◆ Document extract ◆
Raising the median wage: Policies that target the middle class

Jared Bernstein April 17th, 2015

...here are some ideas designed to meet that goal [boosting the median]:

* Full employment: Tight labor markets provide middle-wage workers with the bargaining power they lack when job markets are slack, as they have been, remarkably, 70 percent of the time since 1980. Employment is growing at a decent clip and we're headed in the right direction, but we're not there yet. That means there's still a role for accommodative monetary policy (keeping interest rates low at the Federal Reserve) and growth-oriented fiscal policy (e.g., an infrastructure investment program).

 * Trade deficits/manufacturing jobs: We've run large trade deficits for decades in this country and that's cost us millions of better-than-average factory jobs and made it harder to get to full employment (without offsetting bubbles in other sectors). Achieving a better balance between our exports and imports would thus help middle-class workers through both of those channels (more jobs in the tradable-goods sector and tighter job markets). That means taking actions against competitors who manage their currencies to subsidize their exports to us and tax our exports to them.

* Strengthen collective bargaining: While traditional unions in the private sector are down to only about 7 percent of the workforce, the power of collective action was most recently demonstrated by the low-wage workers and their advocates noted above. Moreover, there's a strikingly negative correlation over time between the decline in union density and the share of income going to the top 10 percent (see Figure 32 here). The decline of unions and the ensuing loss of bargaining power is thus a clear factor in middle-class economic insecurity. That means going after state "right-to-work" laws (which undermine bargaining units by allowing for free-riders) and the sharply uneven playing field for those who want to form a union.

◆ Recorded data ◆

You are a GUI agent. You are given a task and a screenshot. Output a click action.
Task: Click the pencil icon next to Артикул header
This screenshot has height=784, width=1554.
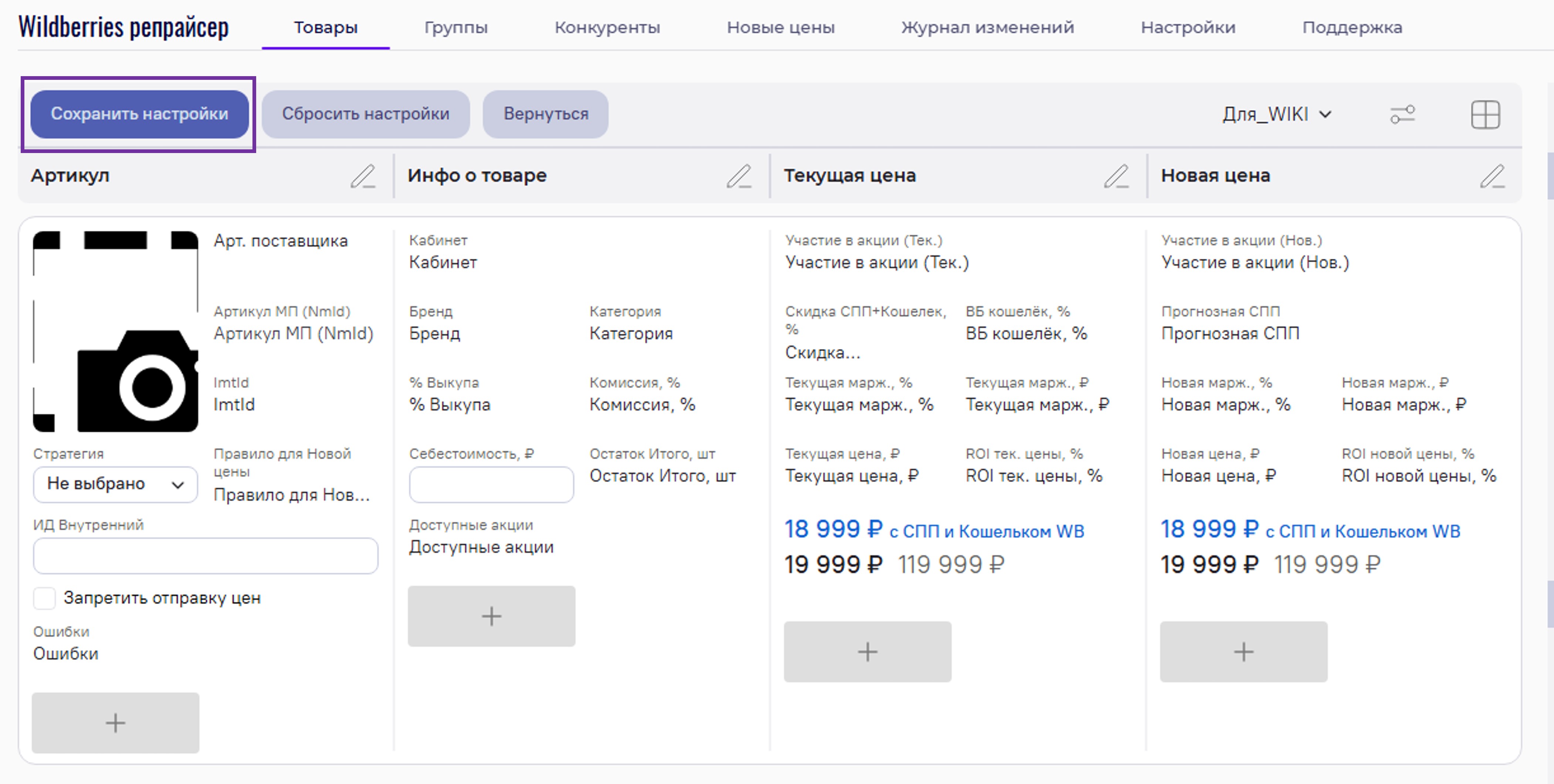coord(363,176)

◆ Objectives ◆
a) In the median-wage text, why would a better balance between exports and imports help middle-class workers? Answer in one to three sentences.
b) Reproduce the passage of the median-wage text from "Jared Bernstein April" to "infrastructure investment program).".

◆ Replies ◆
a) Decades of large trade deficits have cost millions of better-than-average factory jobs and made full employment harder to reach. A better balance would therefore help middle-class workers in two ways: more jobs in the tradable-goods sector and tighter job markets.

b)
Jared Bernstein April 17th, 2015

...here are some ideas designed to meet that goal [boosting the median]:

* Full employment: Tight labor markets provide middle-wage workers with the bargaining power they lack when job markets are slack, as they have been, remarkably, 70 percent of the time since 1980. Employment is growing at a decent clip and we're headed in the right direction, but we're not there yet. That means there's still a role for accommodative monetary policy (keeping interest rates low at the Federal Reserve) and growth-oriented fiscal policy (e.g., an infrastructure investment program).